+++ SUPPLIED DATA +++
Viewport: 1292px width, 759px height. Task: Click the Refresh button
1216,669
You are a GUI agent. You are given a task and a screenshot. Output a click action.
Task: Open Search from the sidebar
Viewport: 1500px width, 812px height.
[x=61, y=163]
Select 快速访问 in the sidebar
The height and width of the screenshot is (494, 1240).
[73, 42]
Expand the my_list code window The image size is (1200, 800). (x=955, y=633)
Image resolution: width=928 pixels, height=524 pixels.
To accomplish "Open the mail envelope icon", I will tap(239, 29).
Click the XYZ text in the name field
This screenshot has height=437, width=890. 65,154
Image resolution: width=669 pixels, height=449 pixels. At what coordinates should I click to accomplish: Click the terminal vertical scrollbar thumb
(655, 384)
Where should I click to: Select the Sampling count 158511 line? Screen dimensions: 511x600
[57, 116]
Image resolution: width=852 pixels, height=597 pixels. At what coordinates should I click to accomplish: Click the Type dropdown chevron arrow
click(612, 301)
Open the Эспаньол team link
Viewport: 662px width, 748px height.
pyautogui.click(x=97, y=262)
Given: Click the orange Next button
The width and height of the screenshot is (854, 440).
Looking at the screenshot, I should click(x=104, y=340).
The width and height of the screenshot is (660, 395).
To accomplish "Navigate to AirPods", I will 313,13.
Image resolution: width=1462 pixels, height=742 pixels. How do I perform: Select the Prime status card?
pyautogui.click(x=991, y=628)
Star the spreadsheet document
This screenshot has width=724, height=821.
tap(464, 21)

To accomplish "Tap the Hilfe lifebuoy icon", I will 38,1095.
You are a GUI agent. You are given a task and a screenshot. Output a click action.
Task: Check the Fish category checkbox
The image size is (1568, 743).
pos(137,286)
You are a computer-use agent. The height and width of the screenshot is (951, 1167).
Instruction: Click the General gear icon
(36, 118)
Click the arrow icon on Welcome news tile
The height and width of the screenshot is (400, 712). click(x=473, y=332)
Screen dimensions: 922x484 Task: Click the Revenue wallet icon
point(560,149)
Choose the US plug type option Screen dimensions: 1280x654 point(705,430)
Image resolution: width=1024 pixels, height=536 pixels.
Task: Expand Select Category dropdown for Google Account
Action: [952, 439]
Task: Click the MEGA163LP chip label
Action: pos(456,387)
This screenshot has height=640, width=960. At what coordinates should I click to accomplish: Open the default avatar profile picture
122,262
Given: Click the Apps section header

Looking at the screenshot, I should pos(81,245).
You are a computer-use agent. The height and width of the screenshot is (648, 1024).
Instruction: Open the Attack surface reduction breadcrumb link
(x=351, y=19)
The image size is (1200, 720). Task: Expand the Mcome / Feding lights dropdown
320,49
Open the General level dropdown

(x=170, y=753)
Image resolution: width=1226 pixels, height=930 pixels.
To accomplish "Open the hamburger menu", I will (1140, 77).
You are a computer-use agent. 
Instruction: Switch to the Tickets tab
+++
§ ACTION ITEM
Word for word, give the records again.

§ EXPECTED OUTPUT
Viewport: 1292px width, 759px height. Task: Click the Refresh button
1216,669
You are a GUI agent. You are given a task and a screenshot. Output a click action.
Task: Open Search from the sidebar
Viewport: 1500px width, 812px height.
[x=61, y=163]
Select 快速访问 in the sidebar
The height and width of the screenshot is (494, 1240).
[73, 42]
Expand the my_list code window The image size is (1200, 800). (x=955, y=633)
Image resolution: width=928 pixels, height=524 pixels.
To accomplish "Open the mail envelope icon", I will tap(239, 29).
Click the XYZ text in the name field
This screenshot has height=437, width=890. 65,154
Image resolution: width=669 pixels, height=449 pixels. At what coordinates should I click to accomplish: Click the terminal vertical scrollbar thumb
(655, 384)
Where should I click to: Select the Sampling count 158511 line? Screen dimensions: 511x600
[57, 116]
Image resolution: width=852 pixels, height=597 pixels. At what coordinates should I click to accomplish: Click the Type dropdown chevron arrow
click(612, 301)
Open the Эспаньол team link
Viewport: 662px width, 748px height.
pyautogui.click(x=97, y=262)
Given: Click the orange Next button
The width and height of the screenshot is (854, 440).
Looking at the screenshot, I should click(x=104, y=340).
The width and height of the screenshot is (660, 395).
To accomplish "Navigate to AirPods", I will 313,13.
Image resolution: width=1462 pixels, height=742 pixels. How do I perform: Select the Prime status card?
pyautogui.click(x=991, y=628)
Star the spreadsheet document
This screenshot has width=724, height=821.
tap(464, 21)

To accomplish "Tap the Hilfe lifebuoy icon", I will 38,1095.
You are a GUI agent. You are given a task and a screenshot. Output a click action.
Task: Check the Fish category checkbox
The image size is (1568, 743).
pos(137,286)
You are a computer-use agent. The height and width of the screenshot is (951, 1167).
Instruction: Click the General gear icon
(36, 118)
Click the arrow icon on Welcome news tile
The height and width of the screenshot is (400, 712). click(x=473, y=332)
Screen dimensions: 922x484 Task: Click the Revenue wallet icon
point(560,149)
Choose the US plug type option Screen dimensions: 1280x654 point(705,430)
Image resolution: width=1024 pixels, height=536 pixels.
Task: Expand Select Category dropdown for Google Account
Action: [952, 439]
Task: Click the MEGA163LP chip label
Action: pos(456,387)
This screenshot has height=640, width=960. At what coordinates should I click to accomplish: Open the default avatar profile picture
122,262
Given: Click the Apps section header

Looking at the screenshot, I should pos(81,245).
You are a computer-use agent. The height and width of the screenshot is (648, 1024).
Instruction: Open the Attack surface reduction breadcrumb link
(x=351, y=19)
The image size is (1200, 720). Task: Expand the Mcome / Feding lights dropdown
320,49
Open the General level dropdown

(x=170, y=753)
Image resolution: width=1226 pixels, height=930 pixels.
To accomplish "Open the hamburger menu", I will (1140, 77).
You are a computer-use agent. 
Instruction: Switch to the Tickets tab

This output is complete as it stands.